The importance of being vigilant

This week’s post is courtesy of Simon Dawson, Foresite Security Analyst

Not all attacks to your network come from the cyber world. Some attacks come physically, and if employees aren’t vigilant or trained well, they could unknowingly allow a potential breach. I have worked within the IT sector for almost 4 years and started my career on a help desk. My job often involved having to go to client sites, be it for a general check-up on the equipment, an outage, or because a support ticket could not be resolved remotely.  In my time, I have only been stopped from entering a server room once.

Let me tell you a story which when I look back on it is rather worrisome. When I first started my help desk job, my role was to answer the phone and solve the simple issues and escalate the not so simple.  Due to an issue with the uniform shipment, I didn’t have an official top to wear, but as I was just on the help desk, this didn’t matter too much… until I was sent to a client site. I was given some business cards so if I was challenged, I could show them where I was from and all should be good.

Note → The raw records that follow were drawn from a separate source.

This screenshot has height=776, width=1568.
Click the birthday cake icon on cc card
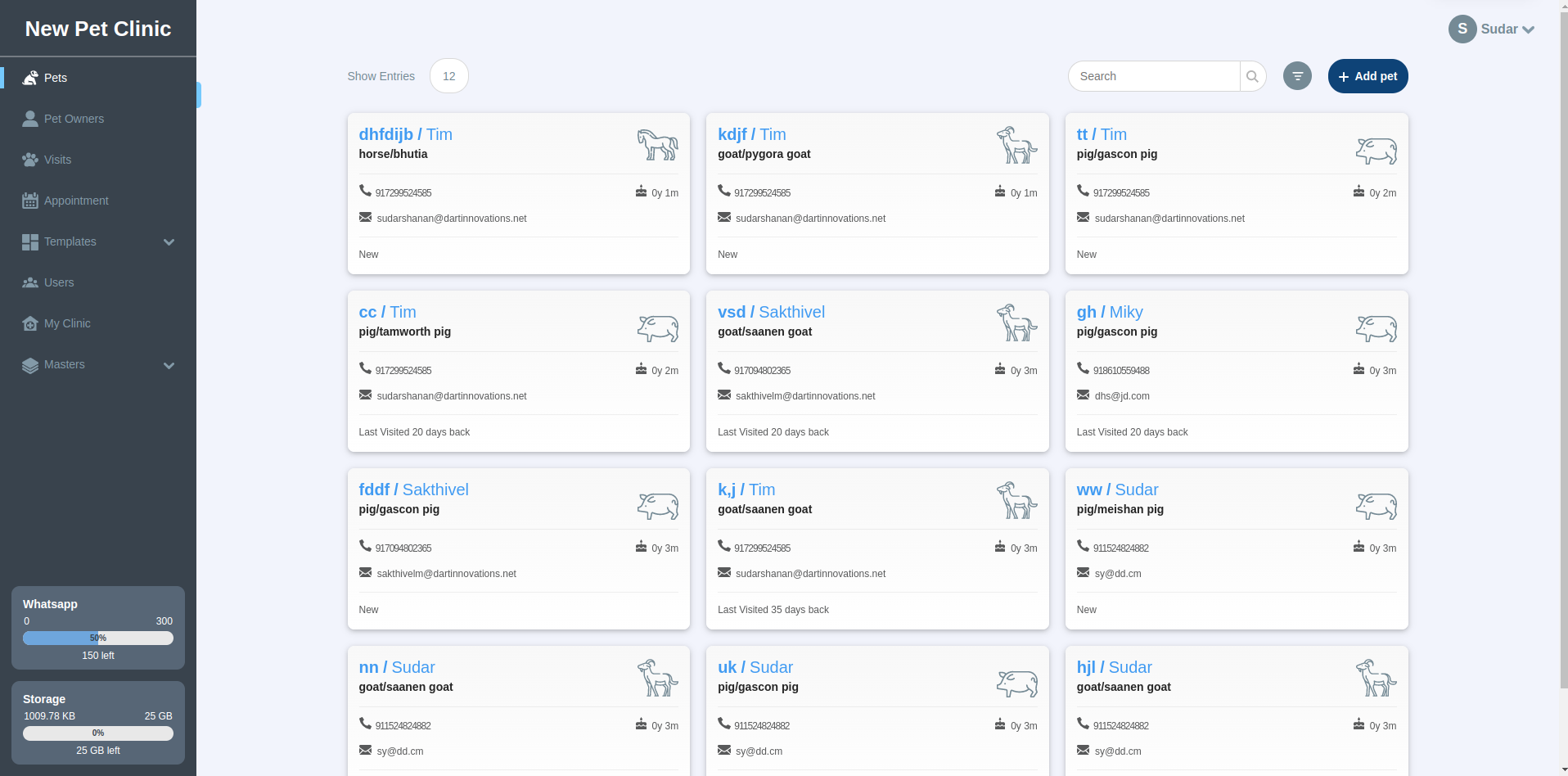point(641,369)

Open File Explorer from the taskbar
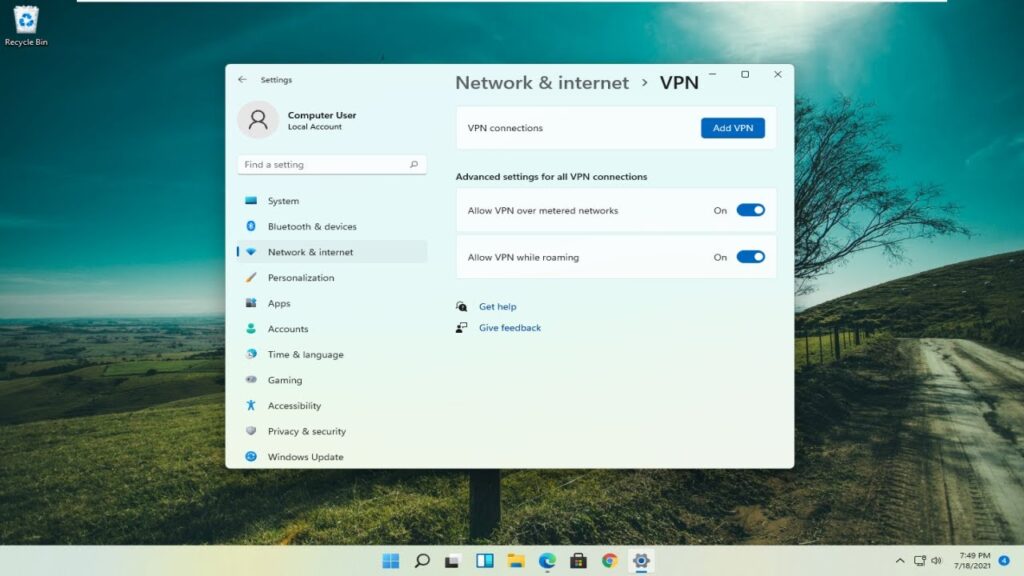[516, 561]
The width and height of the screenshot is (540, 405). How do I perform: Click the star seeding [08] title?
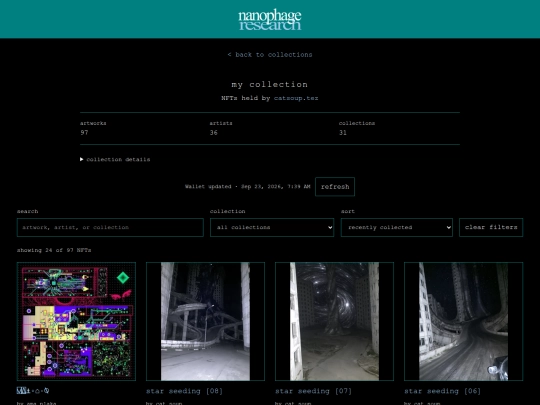(184, 391)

I arrived on-site in plain clothing without a name badge or formal identification and I walked up to reception saying I was from company X and was here to deal with a problem they were experiencing on their server. The receptionist (to my joy at the time) welcomed me and walked me to the server and unlocked the door.  I thanked her, let her know that I would be a little while, and asked if it was okay for me to let her know when I was done. She was happy to leave me be for the next hour. No one came to see how I was getting on or questioned my being there – not once was I asked for ID and no one called my office to ensure I was meant to be there.  For the next hour I was free to do what I wanted on the server.



Cybersecurity is everyone's responsibility


I was only challenged once in my three years in this role, when a call was made back to my office to confirm that I was meant to be there.

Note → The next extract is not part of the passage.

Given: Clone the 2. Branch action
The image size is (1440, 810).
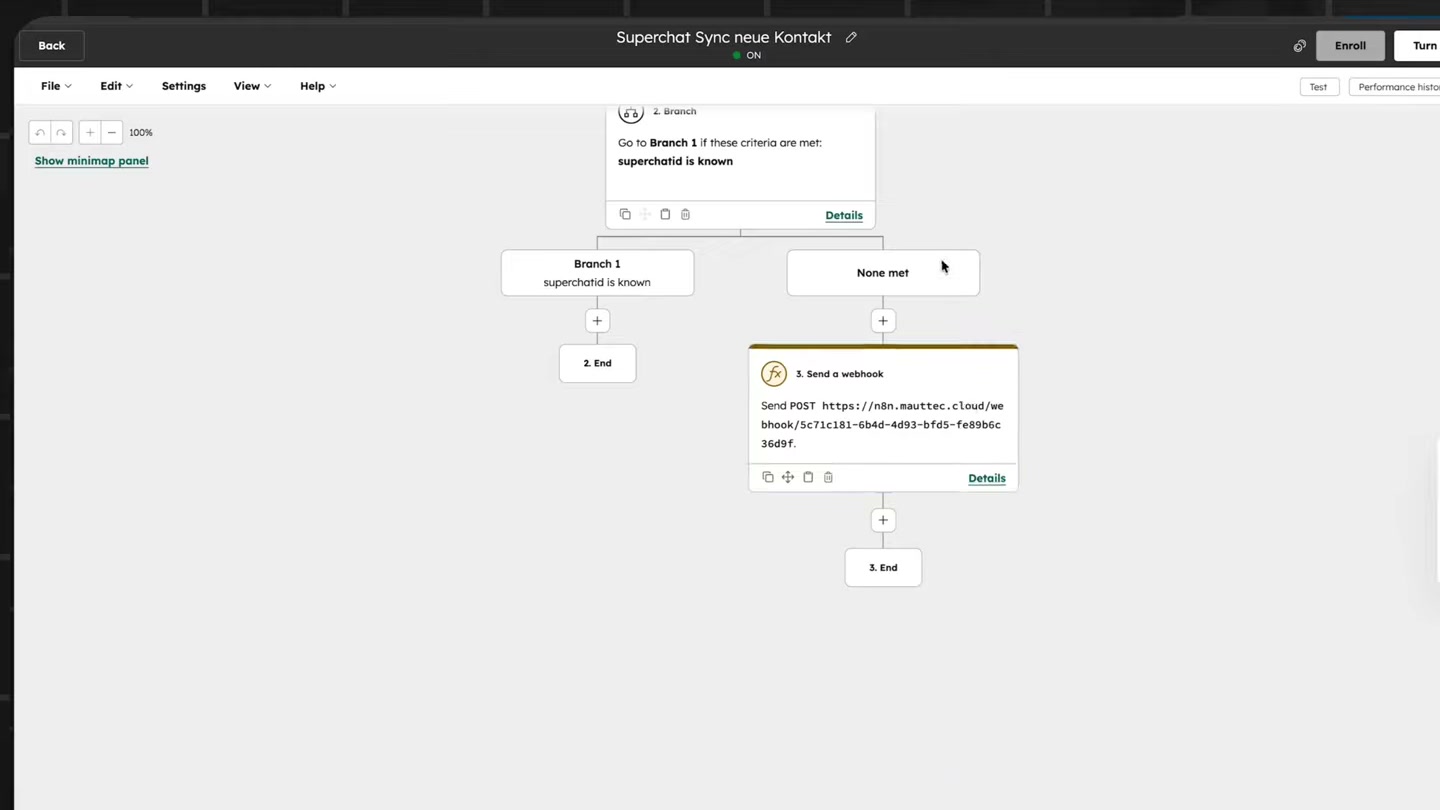Looking at the screenshot, I should (625, 214).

If I had malicious intent, an hour in a server room would give me more than enough time to steal data, passwords, or start exploiting the network. This company had also never seen me before –  so what would stop them from letting me in again? A hacker would have had a field day in my shoes. Perhaps I have an honest face, but that is really not enough in today’s world.

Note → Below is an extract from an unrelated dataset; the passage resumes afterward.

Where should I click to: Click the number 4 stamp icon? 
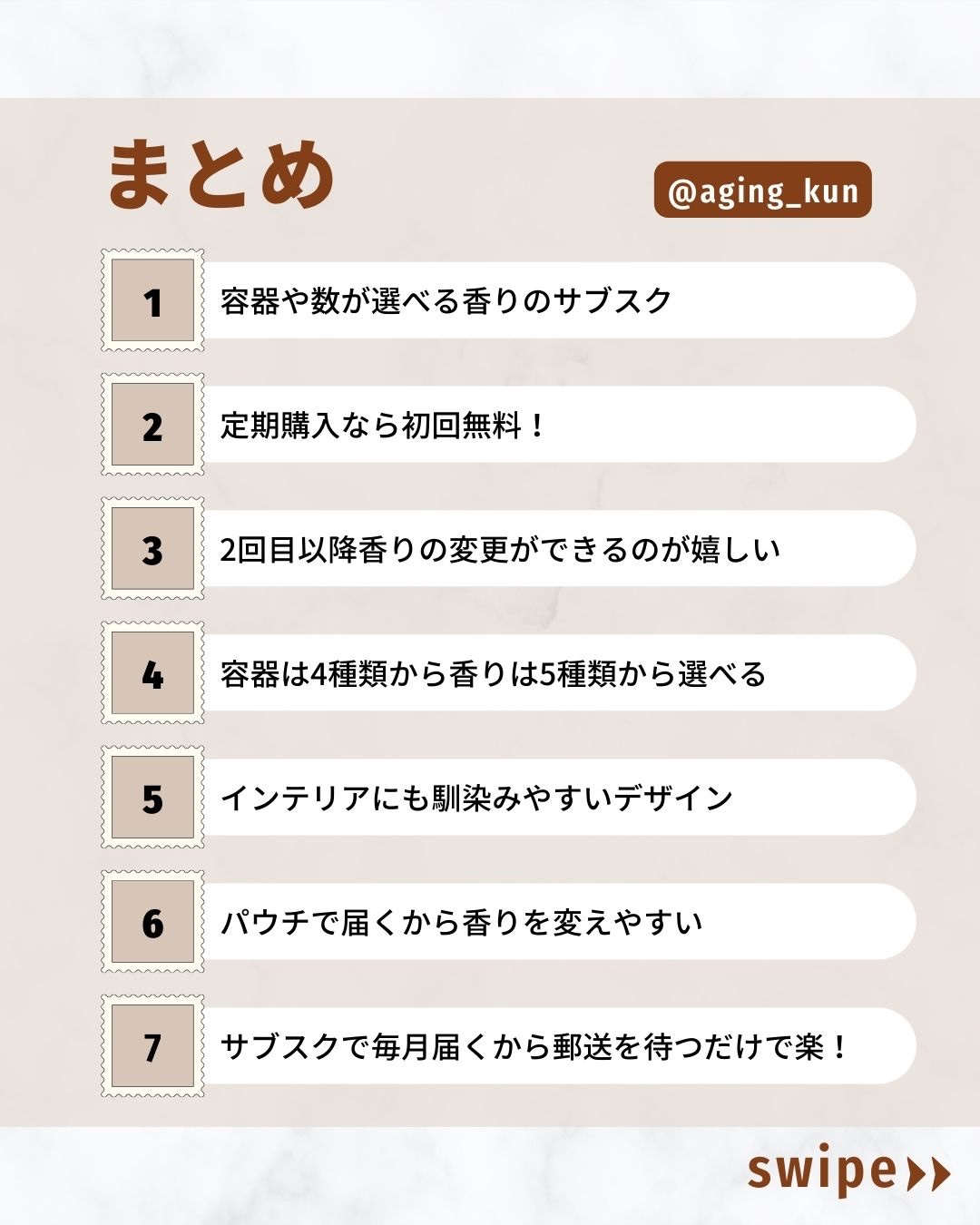(x=152, y=673)
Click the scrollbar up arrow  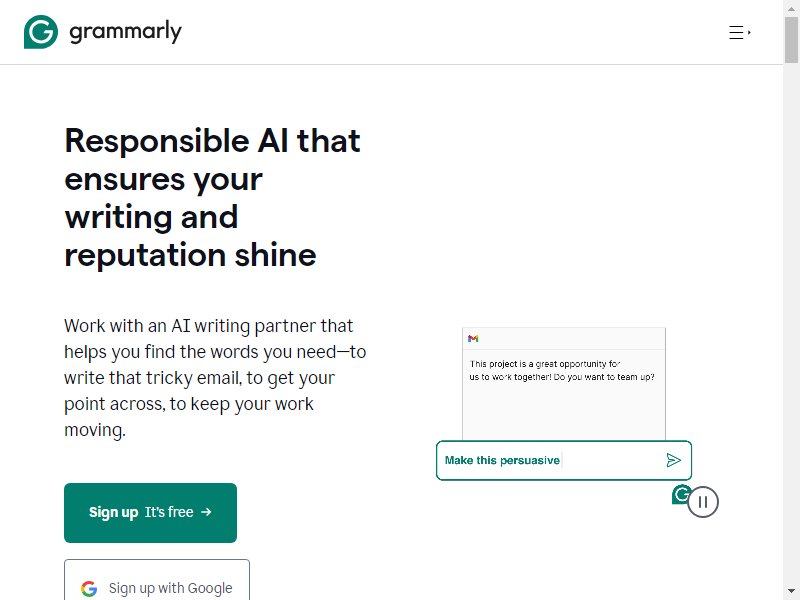791,9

This was just the worst case. When I was in my company-branded polo shirt visiting clients for the first time, they would welcome me in and unlock doors, sometimes even handing the key over to me and trusting me to return it, someone they have known for only minutes.   But is a polo shirt and a printed business card really enough for you to share the keys to the kingdom?

Having a perfectly configured firewall, antivirus and strict computer usage policies are not enough if someone is able to physically get onto the network.  Let’s face it, most businesses nowadays have some sort of external party working with them, whether that be in the facilitated offices or anything to do with the running of the company.

This is just one type of social engineering attack. Yes, the attacker would have to be confident to attempt it, but I have witnessed many a time where if I were the attacker, I would have succeeded. How would you stack up against our security assessment?

Security is all of our responsibilities.